O ainda piloto da Ferrari receia que os regulamentos que serão introduzidos em 2026 altere significativamente o cenário na Fórmula 1, uma vez que existirá um novo conceito de monolugar e novos regulamentos para as unidades motrizes.
Sainz explicou que as alterações previstas são muito abrangentes e podem ir além do que é necessário para melhorar a disciplina, originando uma nova ordem de forças no pelotão, possibilitando que algumas equipas possam perder ‘fulgor’.
“Pelo que vejo, parece um pouco excessivo o que estamos a tentar fazer em 2026, com tudo. Unidade motriz, aerodinâmica…”,explicou Sainz. “Estamos a tentar brincar demasiado e manipular o ‘downforce’ aqui e ali, 50 por cento de híbrido e de combustão… Não sei.

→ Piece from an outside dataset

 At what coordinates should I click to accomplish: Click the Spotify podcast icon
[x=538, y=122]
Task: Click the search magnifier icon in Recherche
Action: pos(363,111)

Parece-me excessivo.”
O piloto espanhol está preocupado com o facto dos novos regulamentos poderem ser demasiado radicais e terem um impacto na natureza e na competitividade da Fórmula 1, mas admite que “a Audi foi atraída como construtor e a Honda pensou em ficar, então isso também é bom.”
Ainda assim, considera “natural que o pelotão se divida novamente se trouxermos uma unidade motriz completamente diferente, além de uma aerodinâmica, pneus, peso e conceito de veículo diferentes.”
Os comentários de Carlos Sainz refletem as preocupações crescentes de alguns pilotos e responsáveis de equipas, que se interrogam como a Fórmula 1 irá evoluir após estas mudanças radicais.